### What is needed:
Task for the records below: repeat the line containing "Click the Day of Week Operation title field" and every line after it, exactly and with nothing else, but leave out the pictures.
[Given records Boundary: Start]
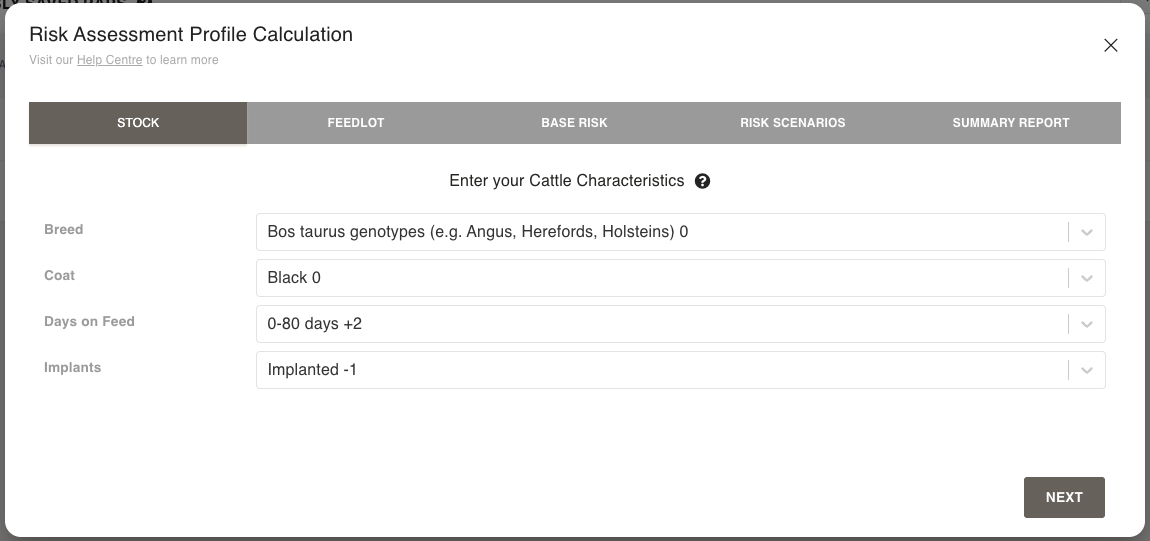Click the help question mark icon

point(703,181)
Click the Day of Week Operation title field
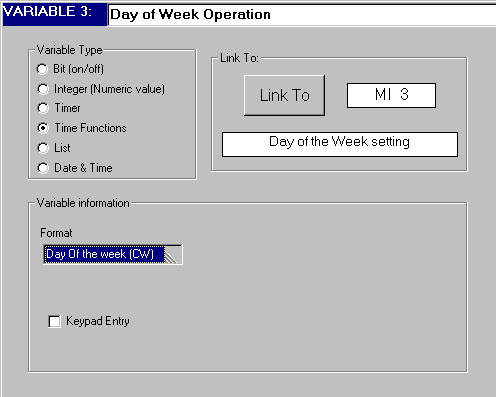 [302, 15]

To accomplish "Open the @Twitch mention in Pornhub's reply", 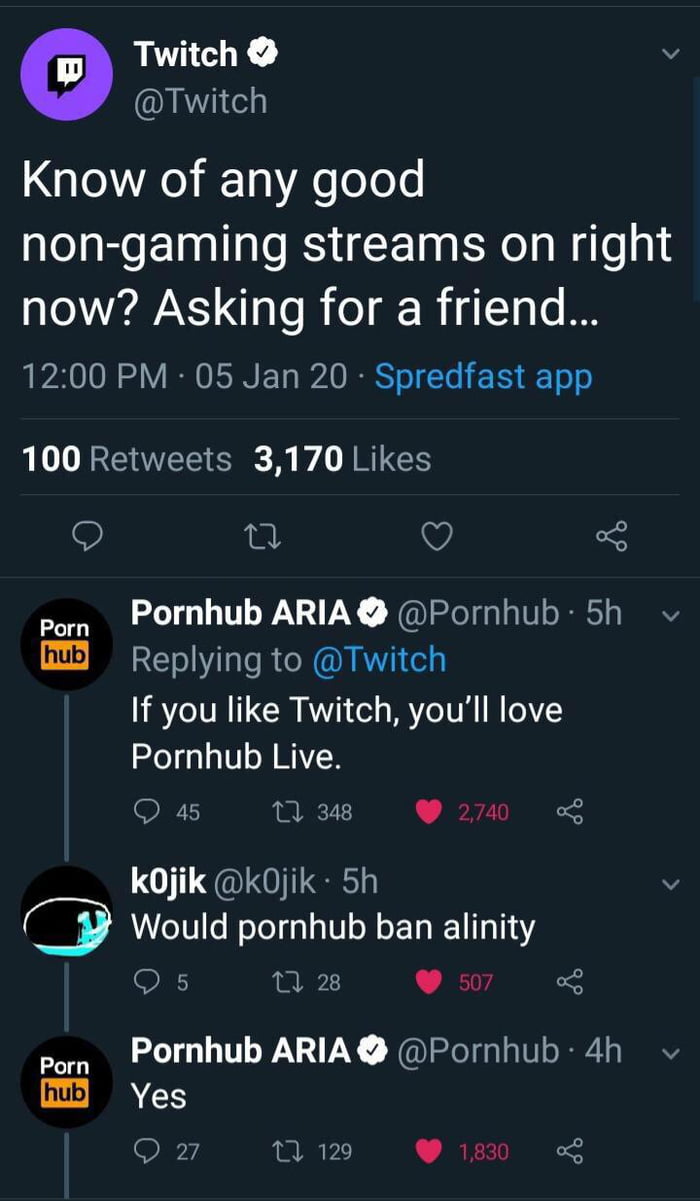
[Given records Boundary: End]
### Solution below:
Click the Day of Week Operation title field
 [302, 15]

To accomplish "Open the @Twitch mention in Pornhub's reply", 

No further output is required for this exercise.